Your goal
In the forum thread about a hedgehog with very dry skin below, which usernames appear as post authors?

Selected excerpt
# Prickle Pig has very dry skin



## carebear123 (Apr 28, 2016)

My little baby I recently got,been biting at his quils. The lady I got him from was giving him baths regularly with human hair products. I noticed his flaky dry skin is getting worse.I even checked him for mites he doesn't have any thank god, but is there a way to help the little guy?


----------



## Artemis-Ichiro (Jan 22, 2016)

Aveno baby eczema therapy works well, aveno baby shampoo it's the best for them. Also add flax seed oil 3 times a week and few drops of some oil on the back, I use vitamin E oil. Ichiro all the sudden began having flakes, I did those and it has improve a lot. Also a healthy diet, what food is he on?


----------



## CrysAnner (Apr 29, 2016)

Ive mentioned this in another thread regarding problem skin. When i first got my girl she had mites the vet gave me some capsules with what i believe is a multivitamin oil similair to human ones. She has me pop a hole in them and squeeze it over her food daily. Also as an excema sufferer living in dry calgary alberta i have a few completelt natural tricka i use for myself and have been able to use on Stella as well with no problems. First hypoallergenic laundry detergents for towels. Second bath time get your hands on some soothing oatmeal bath its moisturizing and helps with any itching or soreness hedgy may have, Stella is currently quilling which was causing her to itch and flake and dry out. Aveeno has a good one but also check store brands. Atoma at IDAs and Lifebrand is good too. Some people add the oil to bath water as mentioned. Another option is to take a qtip and apply small amounts to just the skin between quills, multiple spots is fine. Alternatively is a spray bottle. I give Stella an against the grain pet and mist it on while the quills fall back down. If its an itching problem like my hog has Sweet Almond Oil is amazing for moisture and itching. It took two baths for Stella's flaking to stop and that was over the course of 3 weeks. Give those a shot but be careful with the after bath oiling if hoggy spends too much time under the heat lamp cranked too high it can start to burn. Just like when you cook chicken so to speak. Also look into bedding alternatives hog could have a allergy. I have Stella on yesterdays news and its just awesome! Sorry for rant hope it qas helpful though!


----------



## carebear123 (Apr 28, 2016)

This is what I feed him.


----------



## carebear123 (Apr 28, 2016)

Artemis-Ichiro said:


> Aveno baby eczema therapy works well, aveno baby shampoo it's the best for them. Also add flax seed oil 3 times a week and few drops of some oil on the back, I use vitamin E oil. Ichiro all the sudden began having flakes, I did those and it has improve a lot. Also a healthy diet, what food is he on?


He eat this food


----------



## carebear123 (Apr 28, 2016)

I don't use a heat lamp my house stays 75 to 82 degrees so I know this skin is not burnt but ever since I had him I been scared to give him a bath because of his skin. I'll will try the oils.


----------



## Artemis-Ichiro (Jan 22, 2016)

Hedgehog food is garbage. Read the stickies in the nutrition part of the forum to get a better understanding of their nutrition needs and what to look for in a food. 

A change to good food will also help him.


----------



## carebear123 (Apr 28, 2016)

Extracted records
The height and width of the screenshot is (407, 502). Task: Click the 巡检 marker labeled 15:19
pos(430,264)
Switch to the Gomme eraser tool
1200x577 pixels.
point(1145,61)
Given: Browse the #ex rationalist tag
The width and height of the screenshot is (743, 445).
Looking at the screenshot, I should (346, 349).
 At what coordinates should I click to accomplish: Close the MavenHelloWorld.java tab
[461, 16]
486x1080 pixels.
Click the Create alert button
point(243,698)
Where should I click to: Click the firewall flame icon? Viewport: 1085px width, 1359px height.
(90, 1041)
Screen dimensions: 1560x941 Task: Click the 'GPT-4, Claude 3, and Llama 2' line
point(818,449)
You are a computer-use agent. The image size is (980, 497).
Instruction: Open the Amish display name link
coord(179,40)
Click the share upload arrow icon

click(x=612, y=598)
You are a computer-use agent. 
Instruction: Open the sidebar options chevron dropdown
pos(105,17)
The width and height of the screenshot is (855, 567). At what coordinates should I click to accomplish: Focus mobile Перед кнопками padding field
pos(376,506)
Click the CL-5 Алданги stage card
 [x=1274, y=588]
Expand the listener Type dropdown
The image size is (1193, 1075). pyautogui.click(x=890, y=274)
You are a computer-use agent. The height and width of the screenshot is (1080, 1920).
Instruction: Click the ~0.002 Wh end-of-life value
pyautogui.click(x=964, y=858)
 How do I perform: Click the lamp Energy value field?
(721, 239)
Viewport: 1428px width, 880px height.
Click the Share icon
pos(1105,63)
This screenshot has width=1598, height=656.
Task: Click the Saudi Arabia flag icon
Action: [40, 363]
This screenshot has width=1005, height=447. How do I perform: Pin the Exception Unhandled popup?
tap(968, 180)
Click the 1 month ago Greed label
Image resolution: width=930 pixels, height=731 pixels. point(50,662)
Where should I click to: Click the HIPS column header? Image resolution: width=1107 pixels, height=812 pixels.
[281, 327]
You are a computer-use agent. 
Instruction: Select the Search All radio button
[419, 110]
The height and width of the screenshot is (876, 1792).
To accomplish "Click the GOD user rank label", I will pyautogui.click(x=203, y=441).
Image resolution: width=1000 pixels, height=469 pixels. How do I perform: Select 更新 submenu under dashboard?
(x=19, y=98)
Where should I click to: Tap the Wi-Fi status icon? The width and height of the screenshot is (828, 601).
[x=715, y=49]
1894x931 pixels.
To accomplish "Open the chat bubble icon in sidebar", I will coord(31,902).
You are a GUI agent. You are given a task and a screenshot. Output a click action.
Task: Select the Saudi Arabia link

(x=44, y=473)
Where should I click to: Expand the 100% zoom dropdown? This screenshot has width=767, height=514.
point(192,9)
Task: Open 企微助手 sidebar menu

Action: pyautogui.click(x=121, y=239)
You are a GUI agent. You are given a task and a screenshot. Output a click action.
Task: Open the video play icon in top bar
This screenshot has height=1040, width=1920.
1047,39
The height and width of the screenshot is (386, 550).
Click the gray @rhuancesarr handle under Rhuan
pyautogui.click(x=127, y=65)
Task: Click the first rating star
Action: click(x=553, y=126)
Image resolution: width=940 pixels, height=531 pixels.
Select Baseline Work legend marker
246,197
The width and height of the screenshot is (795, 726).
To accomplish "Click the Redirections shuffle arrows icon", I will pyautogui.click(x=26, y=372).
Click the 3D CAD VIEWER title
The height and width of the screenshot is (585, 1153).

Response
carebear123
Artemis-Ichiro
CrysAnner